The reorganization was largely in response to charges of industry-government collusion, the BP Deepwater Horizon drilling rig disaster in 2010, and an effort by allotment owners nationwide to reap overdue, concealed benefits from oil and gas leasing.

Compared to the last three years of the previous administration, receipts are up due to a 13-percent increase in domestic oil production during the first three years of the Obama administration, according to Salazar.

The volume of drilling applications in the Bakken shale formation has ballooned 500 percent during the past five years, half of it on American Indian mineral estates, Salazar noted. Since 2007, applications to drill on Fort Berthold, in the heart of the Bakken, have gone from 0 to 175. More than $3 million in drilling permit fees were collected there in fiscal 2011, Salazar said in the prepared statement.

Inspections by the Interior’s Bureau of Land Management also continue to rise. In fiscal year 2007 the bureau conducted four inspections on Indian minerals; in fiscal year 2011, a total of 429 inspections were conducted. For the same time frame, for non-Indian federal minerals, inspections rose from 200 to 718.
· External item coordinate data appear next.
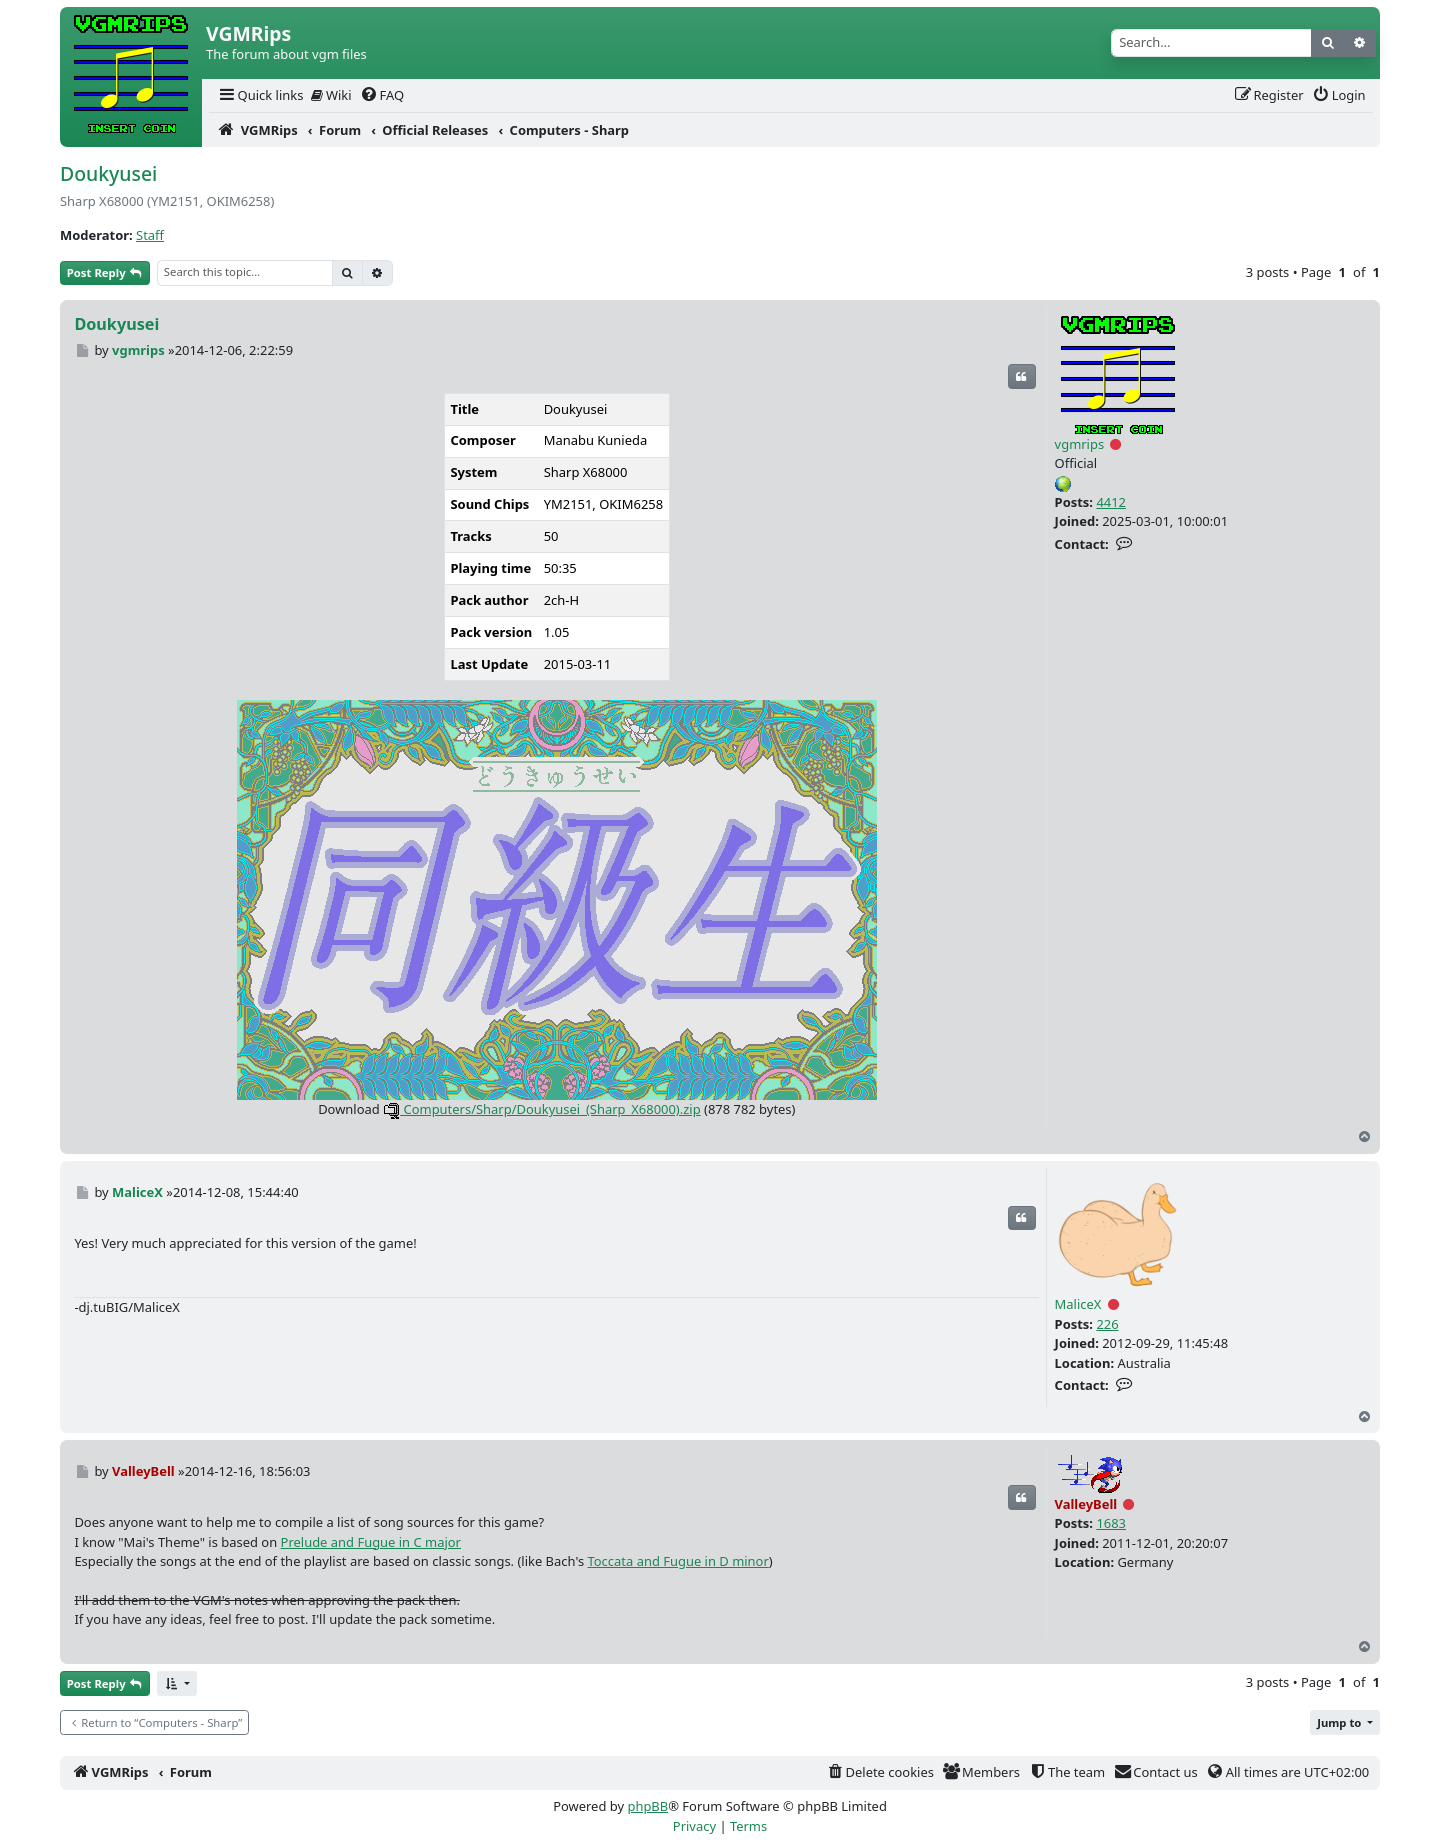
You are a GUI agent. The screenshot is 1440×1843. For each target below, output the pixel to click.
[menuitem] (260, 95)
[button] (177, 1683)
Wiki (331, 95)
As the lead agency for permitting, inspection and enforcement activities for both federal and tribal resources, the BLM is responsible for ensuring measures to maintain environmental quality and human safety.

The impact of the oil boom has prompted Hall to prod Congress for housing to support a new health facility; funding to address the severe damage that oil and gas development has caused to roads; continued funding for permanent “one-stop shop” permits like that provided in fiscal year 2012; additional BIA and BLM personnel to process the oil and gas permits for tribes, and legislative postponement of federal funds to implement the BLM’s newly proposed regulations on hydraulic fracturing.
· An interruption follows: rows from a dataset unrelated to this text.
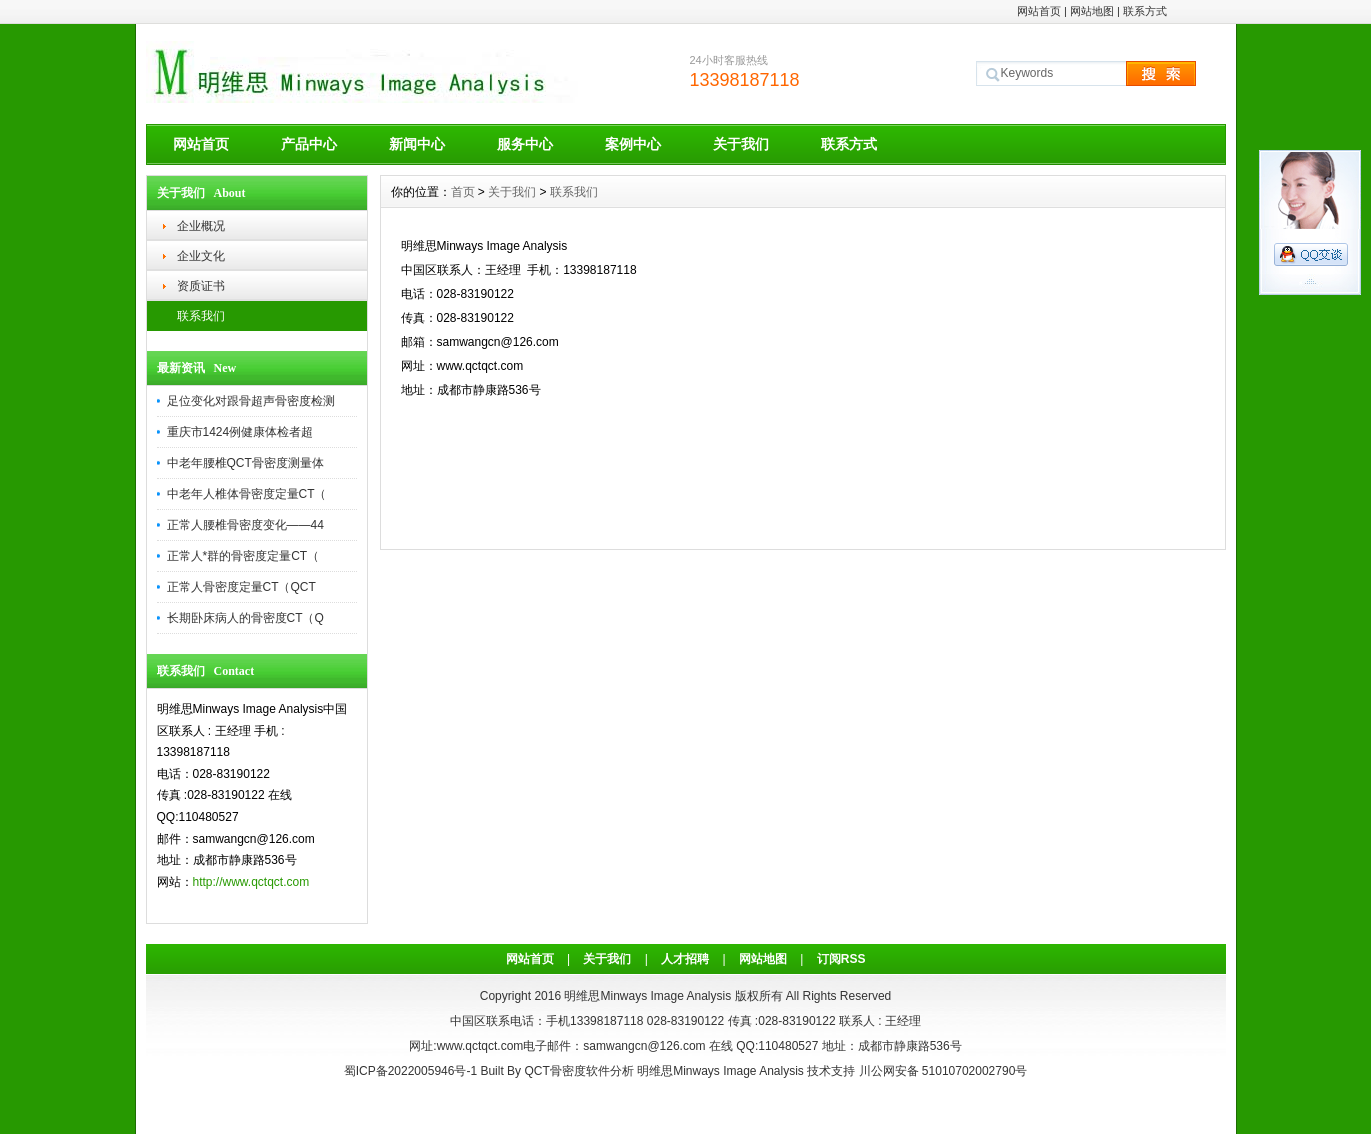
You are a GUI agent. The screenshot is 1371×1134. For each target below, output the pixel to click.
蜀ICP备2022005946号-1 (410, 1071)
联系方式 (1145, 11)
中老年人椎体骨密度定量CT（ (247, 494)
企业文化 (201, 256)
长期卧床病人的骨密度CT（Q (245, 618)
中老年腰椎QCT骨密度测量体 (245, 463)
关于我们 (741, 144)
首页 (463, 192)
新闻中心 (417, 144)
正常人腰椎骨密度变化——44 (245, 525)
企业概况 (201, 226)
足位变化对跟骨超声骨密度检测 (251, 401)
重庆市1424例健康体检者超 (240, 432)
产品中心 (309, 144)
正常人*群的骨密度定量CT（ (243, 556)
“While the oil and gas boom on the reservation and in the region has brought with it many positive things, it has also brought us some serious problems,” Hall testified on March 27 in Washington, D.C.
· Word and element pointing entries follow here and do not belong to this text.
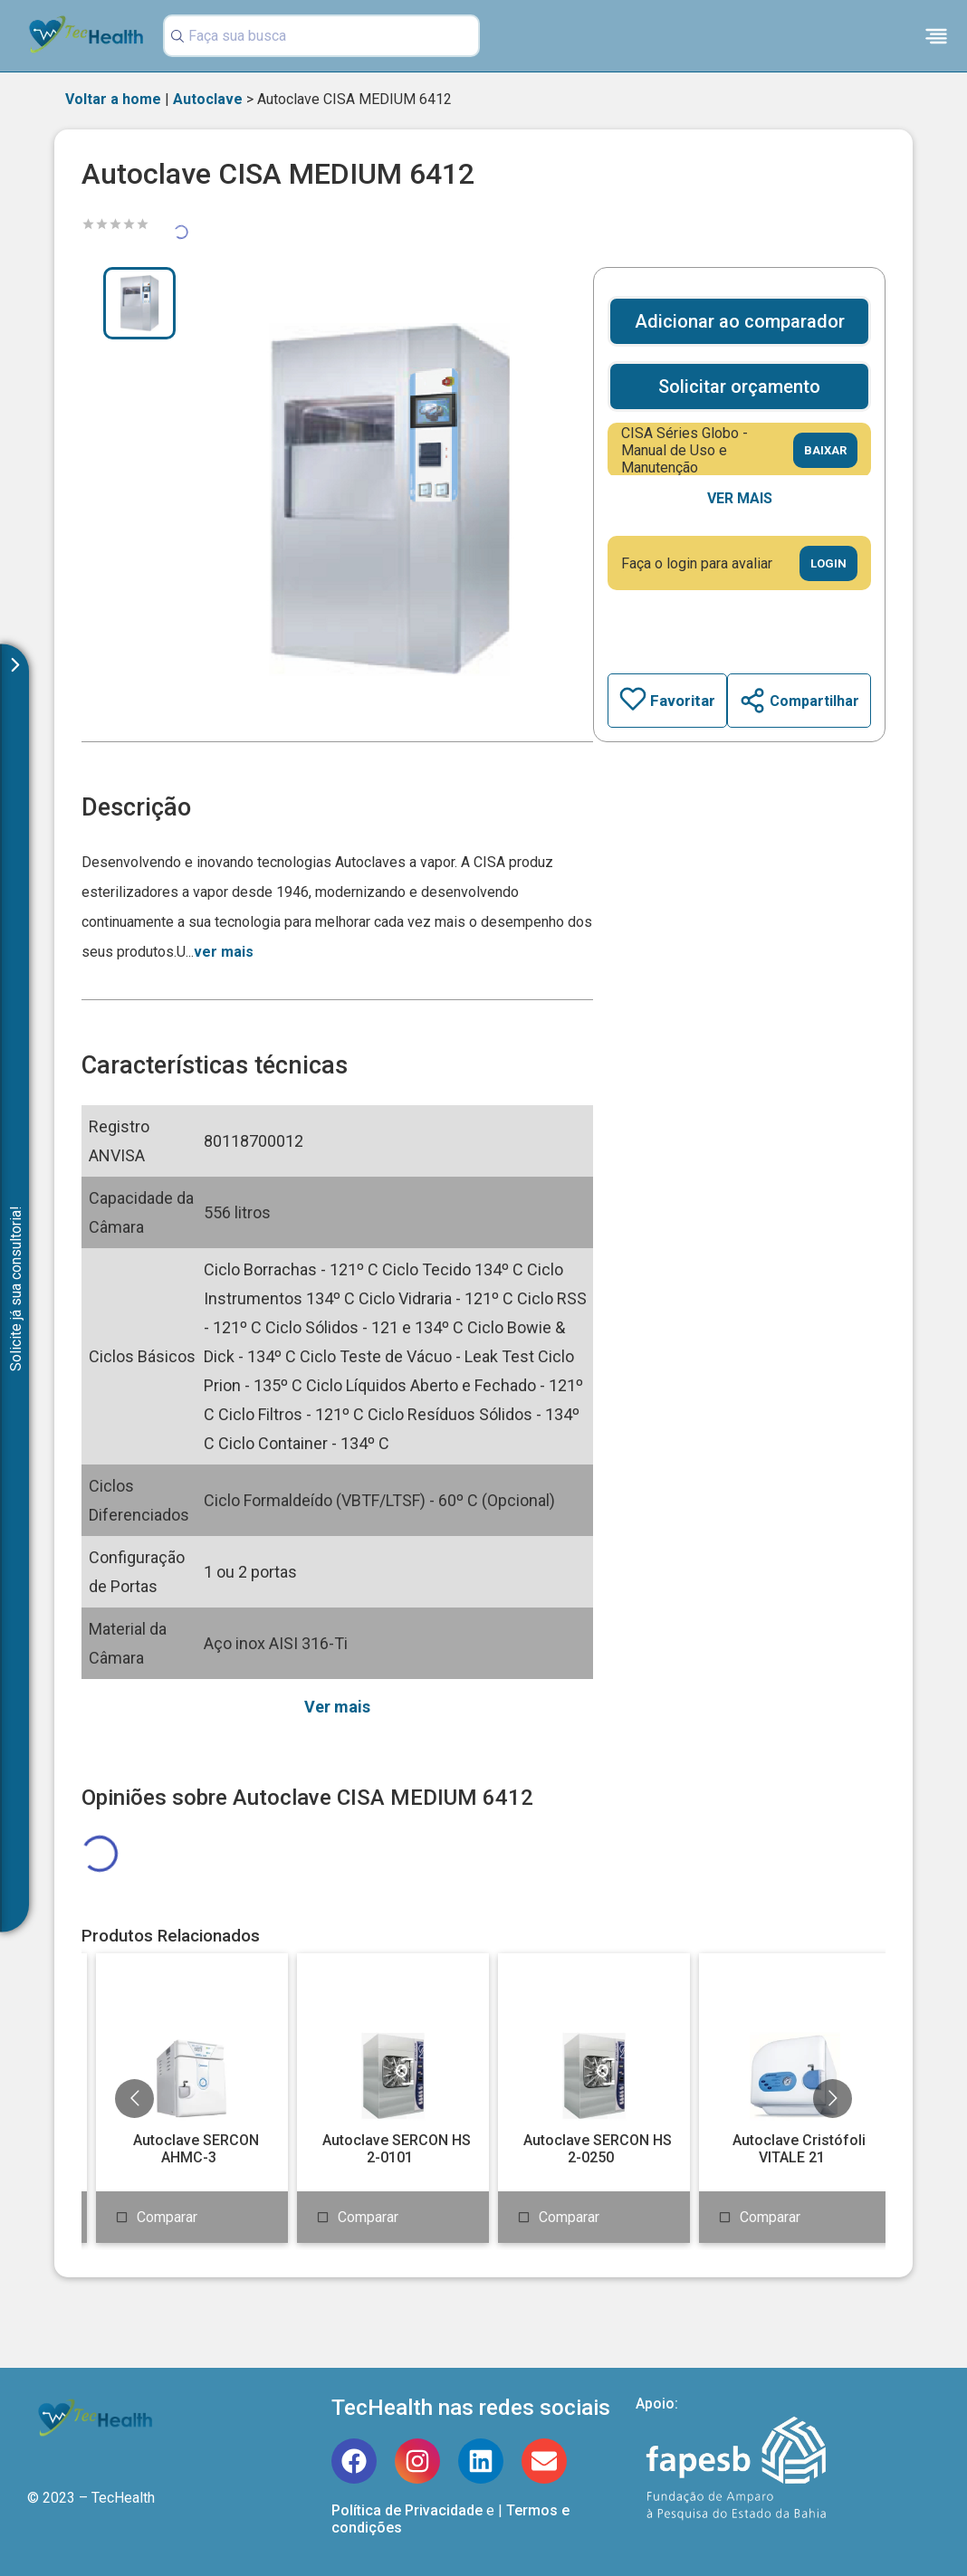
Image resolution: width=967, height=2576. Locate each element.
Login (828, 563)
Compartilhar (799, 700)
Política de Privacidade (407, 2510)
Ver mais (739, 498)
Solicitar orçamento (739, 386)
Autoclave (208, 99)
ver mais (224, 951)
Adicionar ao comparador (740, 321)
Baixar (825, 450)
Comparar (167, 2217)
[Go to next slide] (832, 2098)
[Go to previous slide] (134, 2098)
“One of those problems is a total lack of available housing within 100 miles of our reservation,” he told the House Appropriations Subcommittee on Interior, Environment and Related Agencies.

Hall said the tribe needs affordable housing, especially in order to provide for staff to open its new health clinic.

“Since the boom, every available housing unit within 100 miles of our new clinic has already been placed under contract or lease," Hall said. "Even when housing does open up, which is extremely rare, two- and three-bedroom homes are now renting for in excess of $2,500 per month.”

“The bottom line is that we need a minimum of $12 million to construct homes for the 60-plus (Indian Health Service)-funded employees that this committee has appropriated dollars to hire,” he said. “The MHA Nation has already done its part by spending in excess of $1.6 million in tribal funds to prepare the site for these new homes and bringing in the utilities, but we simply cannot afford to construct those units.”

Hall showed lawmakers pictures of “the road safety crisis that oil and gas development has created” on the 1-million-acre reservation. More than 260 miles of the 1,081 miles of road on the reservation are tribal or BIA. And just a little over 25 percent of all the reservation’s roads are paved.

“None of these roads were built to handle the types of heavy equipment and heavy trucks utilized by the oil and gas industry,” said Hall. “Those roads have been almost totally destroyed by oil- and gas-related traffic.”

“I fear every day that I will get a call telling me that a school bus full of children has tipped over killing a number of our students,” he said. “I already receive almost daily calls telling me of serious accidents involving our members. In fact, we now have so many accidents on my reservation that my staff does not even bother to call me unless the injuries are life-threatening. The situation has now gotten to be that bad.”

“If the federal government truly wants to see oil and gas development within the boundaries of the United States, it has to take responsibility for the damage that this type of production causes to its own federal roads and small communities like MHA,” Hall said.